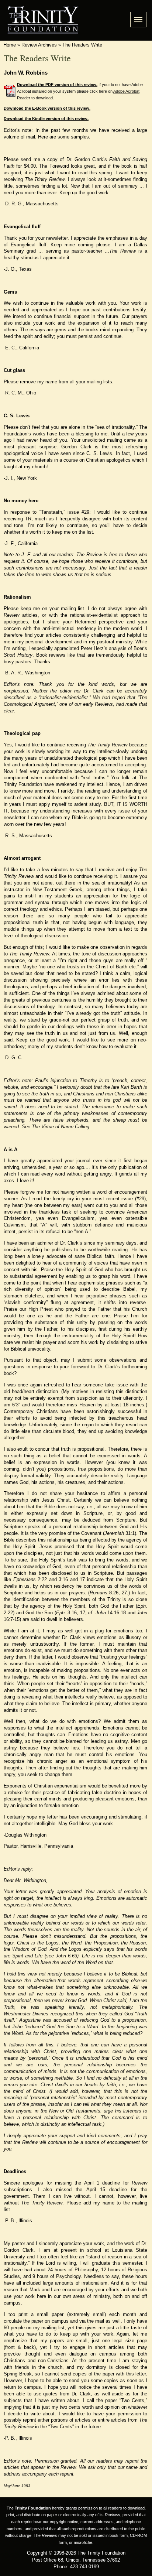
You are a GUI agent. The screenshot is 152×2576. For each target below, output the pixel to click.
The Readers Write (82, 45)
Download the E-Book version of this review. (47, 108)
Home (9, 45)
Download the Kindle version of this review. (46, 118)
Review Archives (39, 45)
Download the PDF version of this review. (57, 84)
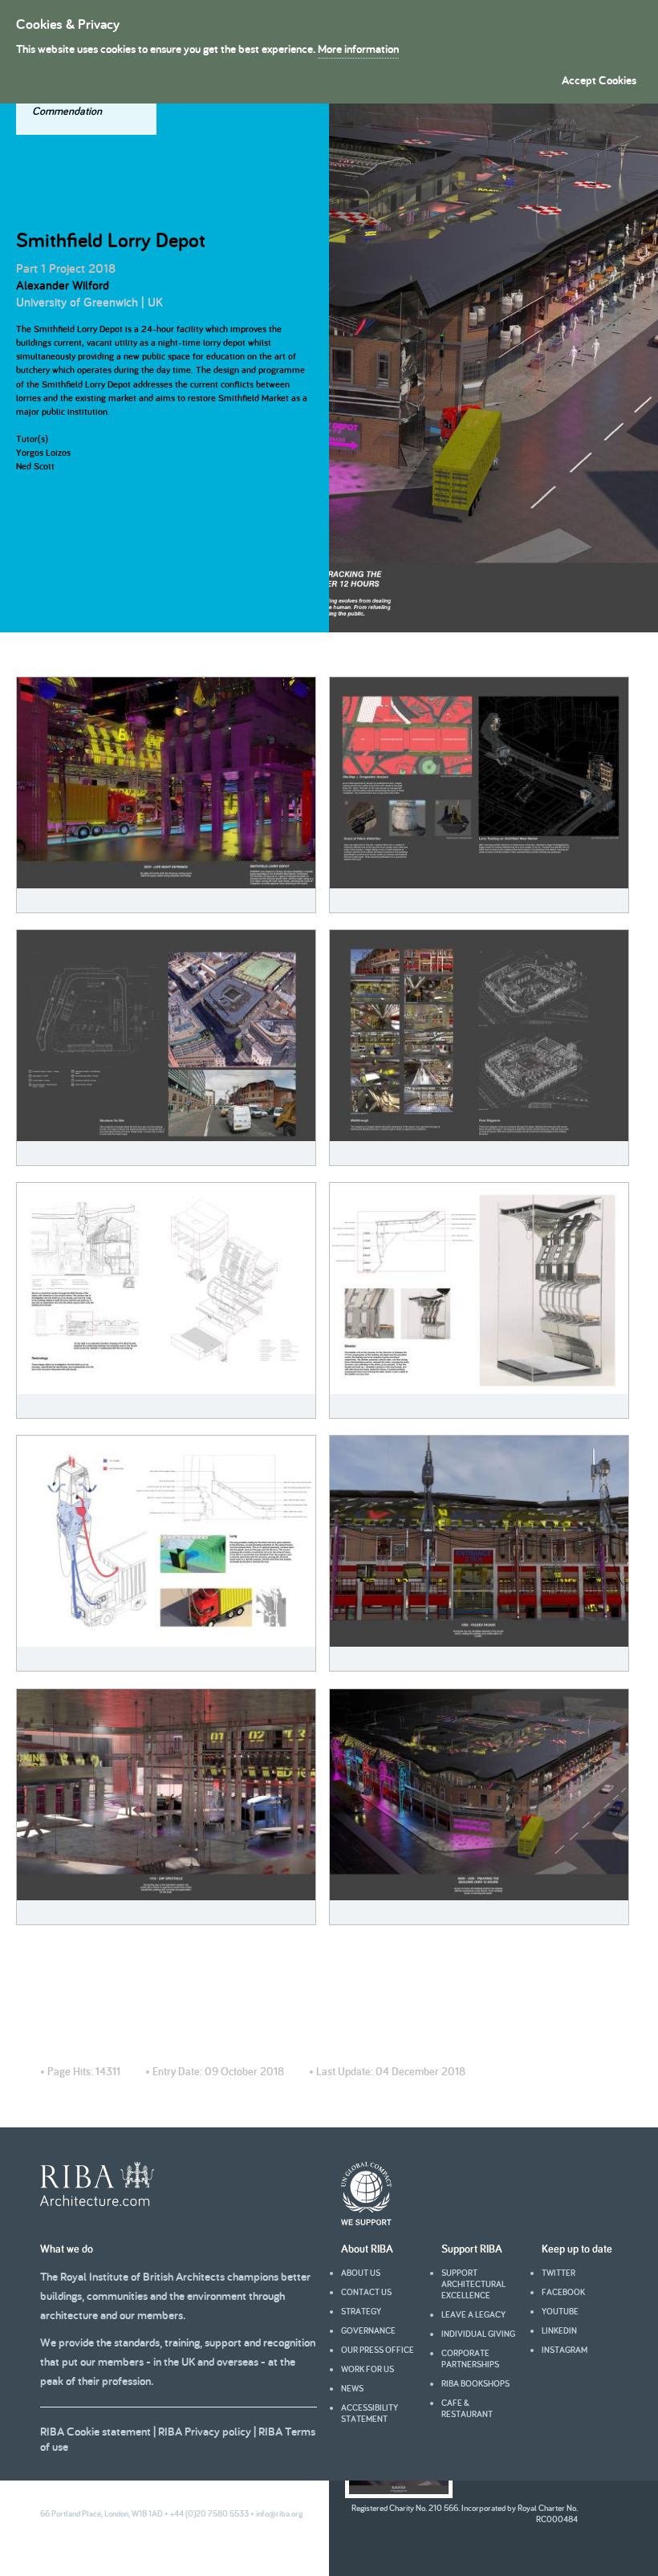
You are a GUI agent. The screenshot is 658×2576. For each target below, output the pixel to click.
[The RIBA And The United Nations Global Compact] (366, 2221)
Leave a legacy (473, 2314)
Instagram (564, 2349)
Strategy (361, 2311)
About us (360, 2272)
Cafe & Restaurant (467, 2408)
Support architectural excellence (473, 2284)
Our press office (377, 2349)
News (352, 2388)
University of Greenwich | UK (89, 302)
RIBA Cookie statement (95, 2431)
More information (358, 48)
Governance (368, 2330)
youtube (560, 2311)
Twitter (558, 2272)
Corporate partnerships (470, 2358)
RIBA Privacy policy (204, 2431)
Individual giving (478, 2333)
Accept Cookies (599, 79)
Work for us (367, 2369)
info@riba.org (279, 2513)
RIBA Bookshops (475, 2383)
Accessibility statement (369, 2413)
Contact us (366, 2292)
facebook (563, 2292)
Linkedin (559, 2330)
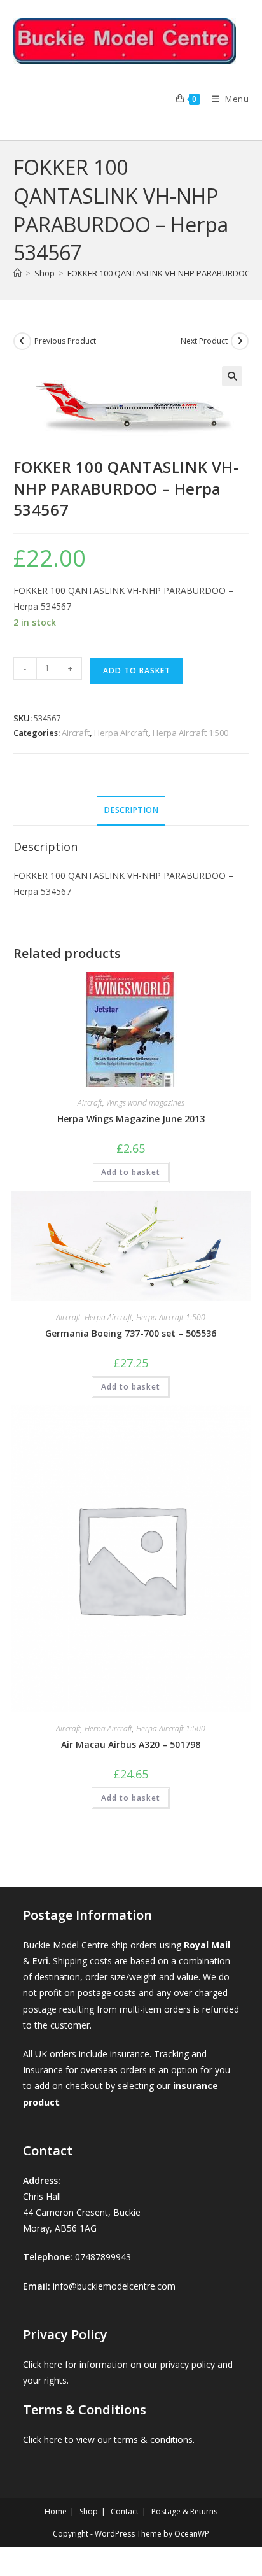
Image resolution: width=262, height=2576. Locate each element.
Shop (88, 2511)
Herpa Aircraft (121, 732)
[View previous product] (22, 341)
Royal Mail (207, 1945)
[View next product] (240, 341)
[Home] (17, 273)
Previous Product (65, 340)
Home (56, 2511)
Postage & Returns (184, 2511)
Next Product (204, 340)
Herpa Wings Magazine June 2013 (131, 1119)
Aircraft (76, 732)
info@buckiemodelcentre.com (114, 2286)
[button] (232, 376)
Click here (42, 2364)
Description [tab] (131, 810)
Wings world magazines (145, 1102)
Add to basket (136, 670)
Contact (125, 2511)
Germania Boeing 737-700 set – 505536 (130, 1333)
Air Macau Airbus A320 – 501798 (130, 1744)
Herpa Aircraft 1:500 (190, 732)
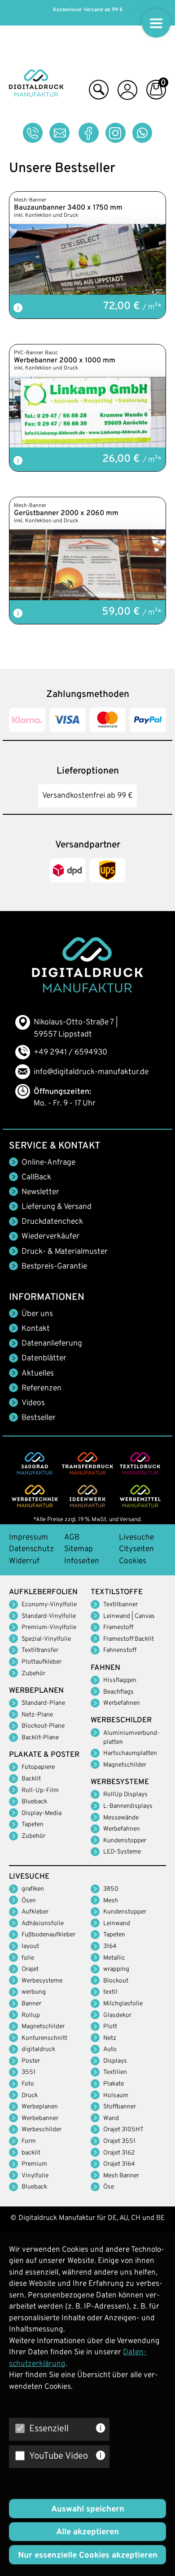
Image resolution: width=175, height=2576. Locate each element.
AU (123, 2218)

::::::::

WORK REQUEST:
Determine how many lines above contain "Herpa" and respond with that number only.

RESULT OF THIS EXERCISE:
3